The article was referenced in the Kansas City Times as follows:
“In last night’s Star there was a literary classic by Miss Alpha Deane Moody, editor of the Elmer Journal. If you missed it, have your wife find the paper for you and read it now. Follow our instructions and you will go out into the world this morning with a heart mellowed by Christian charity.”
The Macon Republican, reported in their October 26, 1912, issue the following:
"The touching article in the Elmer Journal is about the interment of a tramp, who was found dying on Ed I. Dunham’s farm. The good people of Elmer cared for the poor derelict the same as if he were one of their own citizens, and when he died they gave him a Christian burial. There is more good in the world than we sometimes think.”
In January of 1913, it was reported by the Macon Times-Democrat, that the Elmer Journal had been sold to Mr. H. L. Osborne of Ottumwa, Iowa, who would succeed Miss Alpha Deane Moody. Miss Moody then moved to Newton, Iowa, where she took a position on one of the Newton daily papers. Mr. Osborne, the son L. B. Osborne, a former editor of the paper, remained as editor until May of 1916, when Mr. John R. Christian of Columbia leased the paper. Mr. Osborne was reported to have accepted a “lucrative position” at the La Jora Enterprise Publishing Company in La Jora, Colorado. Mr. Christian took charge officially on Friday, May 5, 1916. His tenure at the paper must have been short since the La Plata Home Press printed in there November 23, 1916 issue that a Mr. E. T. Barnes was editor of the Journal.

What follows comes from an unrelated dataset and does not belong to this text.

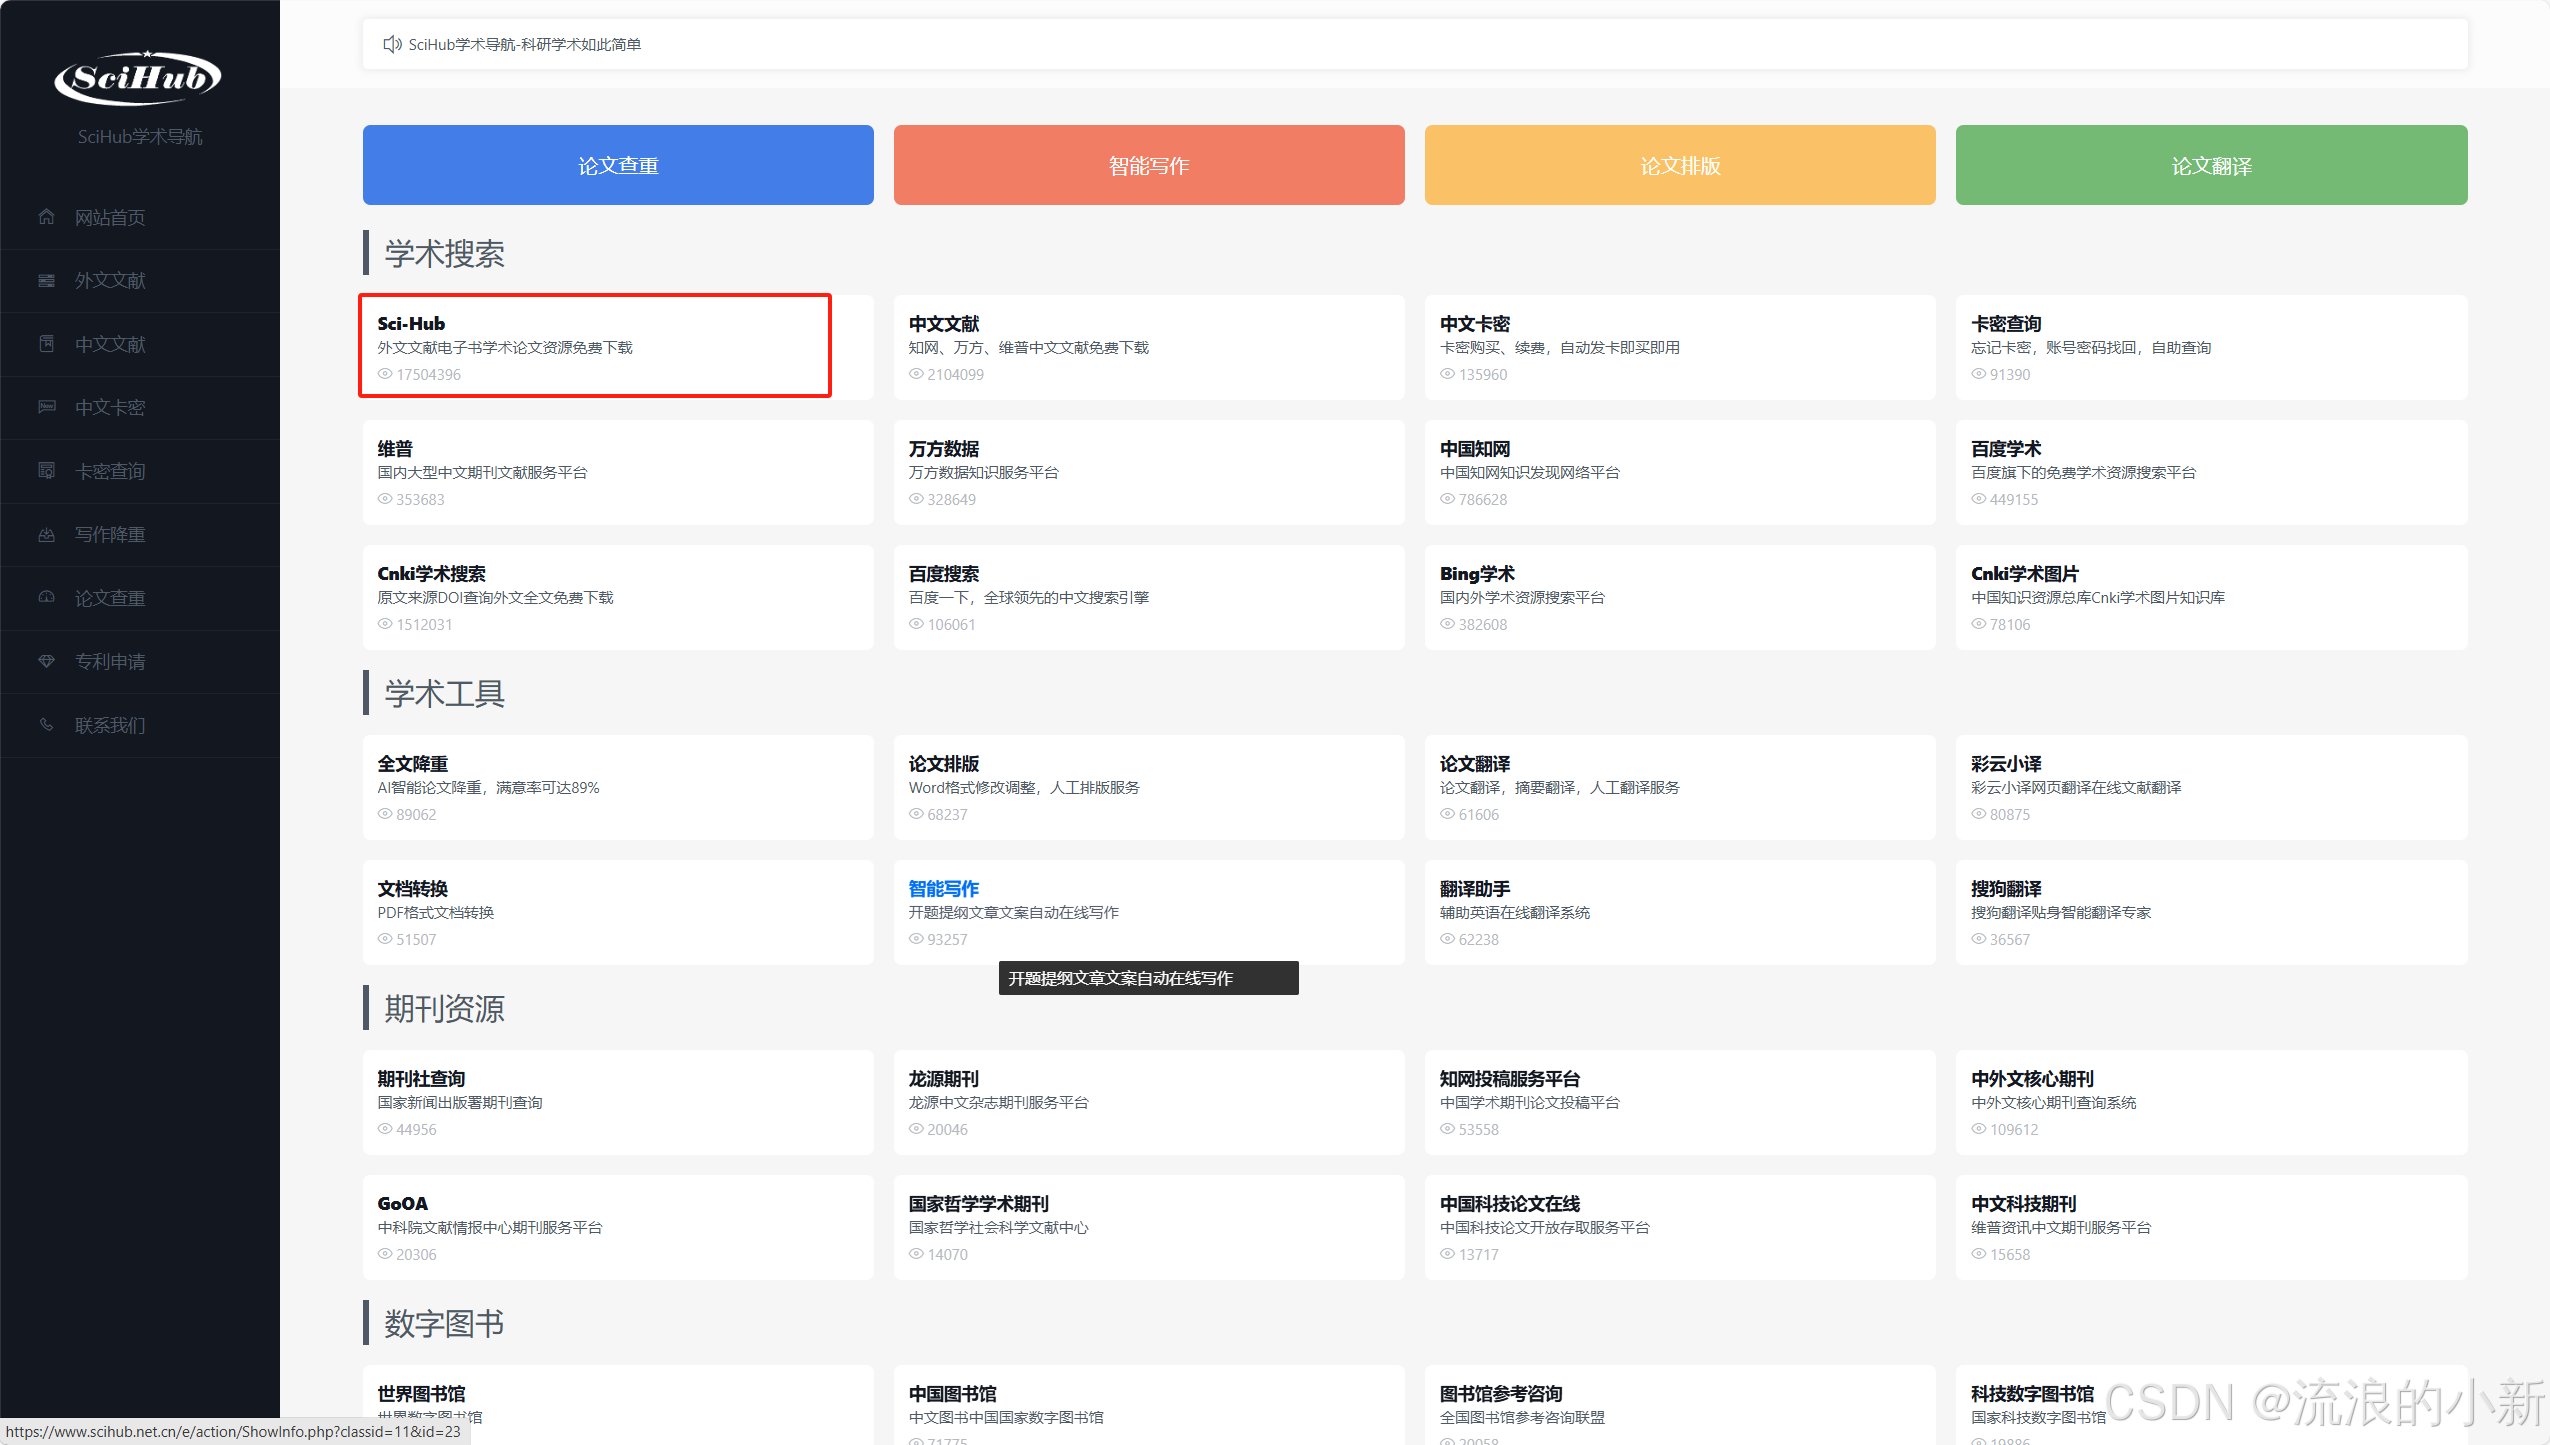Click the yellow 论文排版 button
Screen dimensions: 2550x1445
pos(1679,165)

Information about the paper becomes a bit spotty after 1916. Apparently, Mr. Osborne returned as editor of the Journal, based on an article printed by the La Plata Home Press on January 25 of 1917. It read:
“Another Paper Ceases to Exist
With the issue of the Elmer Journal last week, that paper ceased to exist. The advancing price in print paper and the lack of support are given as the cause of its discontinuance. Since the return of Brother Osborne, the Journal has been a well edited and managed newspaper. We are indeed sorry that he has seen fit to suspend publication of that valued exchange.”

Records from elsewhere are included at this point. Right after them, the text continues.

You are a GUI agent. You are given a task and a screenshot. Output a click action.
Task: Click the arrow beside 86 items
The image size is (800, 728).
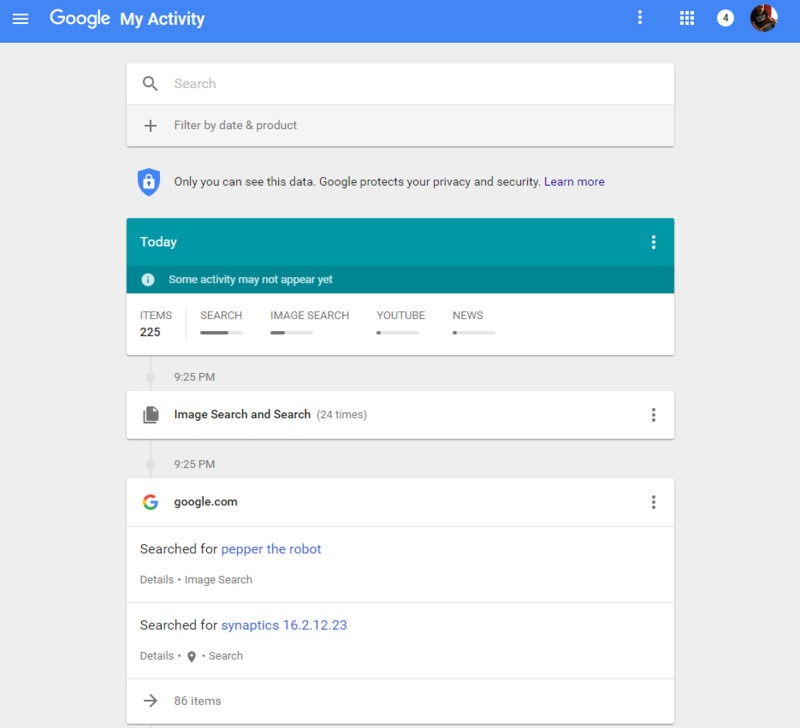point(150,700)
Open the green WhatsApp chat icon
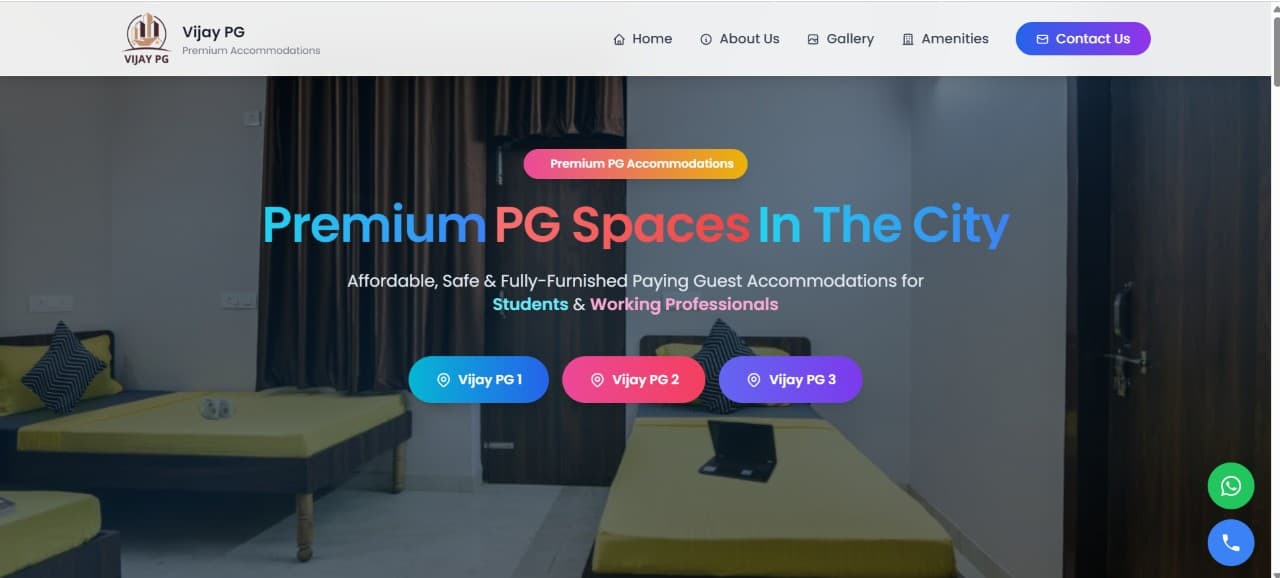Viewport: 1280px width, 578px height. 1230,486
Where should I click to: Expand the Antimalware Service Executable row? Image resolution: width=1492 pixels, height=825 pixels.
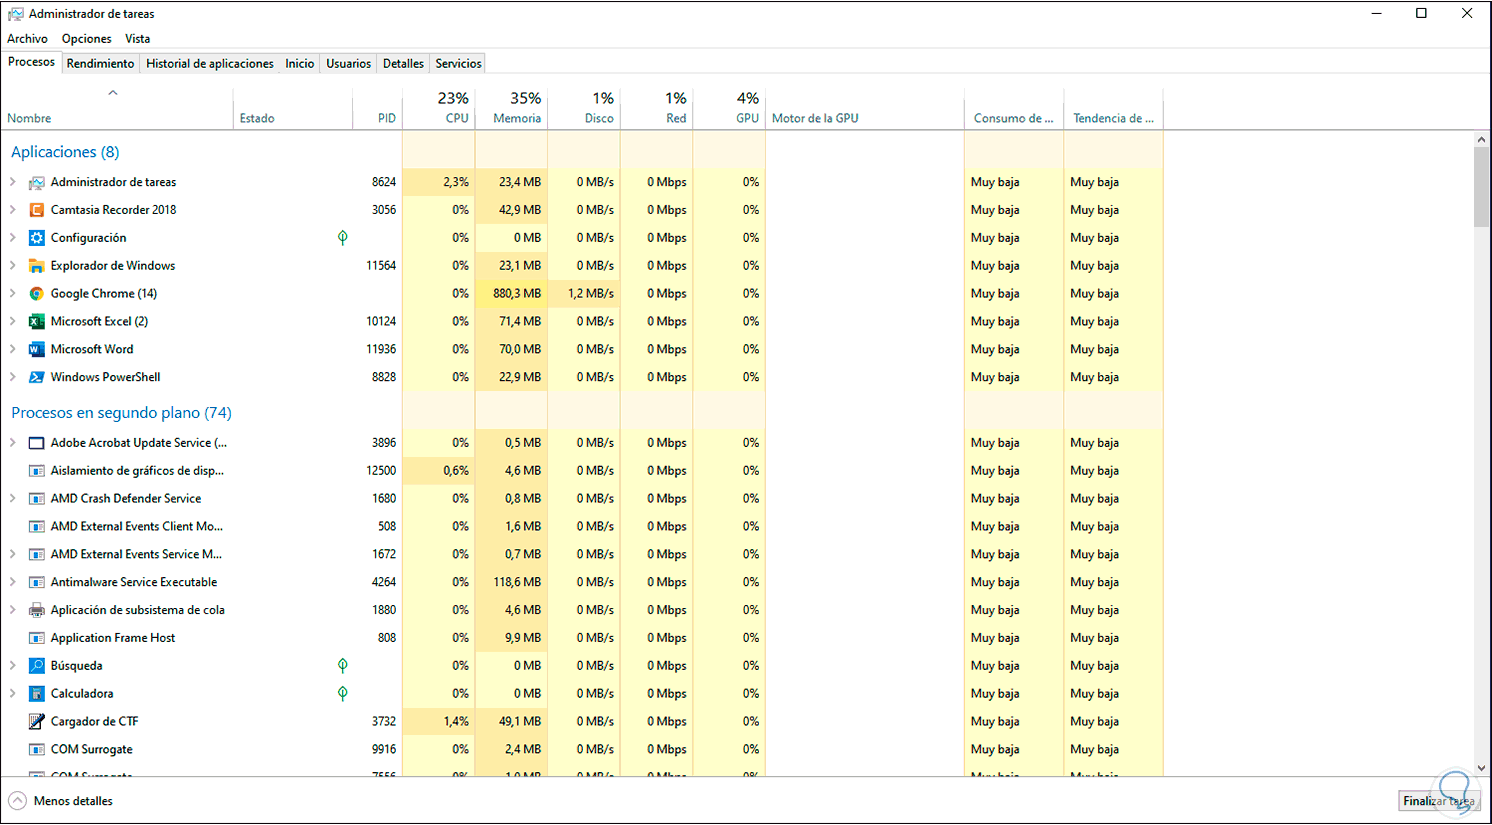(x=13, y=582)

Then on February 1, 1917, the Home Press reported the following:
“Elmer Journal Will Continue
The citizens and business men of Elmer came to the rescue of the Elmer Journal last week, and that splendid paper will continue to do business at the old stand. The enterprising town of Elmer should not be without a paper and we are indeed glad to see the good people rally to the support of that institution.”
Finally, on January 4, 1918, the La Plata Home Press reported:
“Elmer Journal Suspended
With the issue of December 28th, Editor Osborne announces the suspension of the Elmer Journal. No reason is assigned but we surmise that the Journal died from the too common cause lack of support. Mr. Osborne is a skilled printer and we have often wondered why he did not choose a better field.”
The author could find no additional information about the Journal, but believes that it did actually continue to be published until 1922.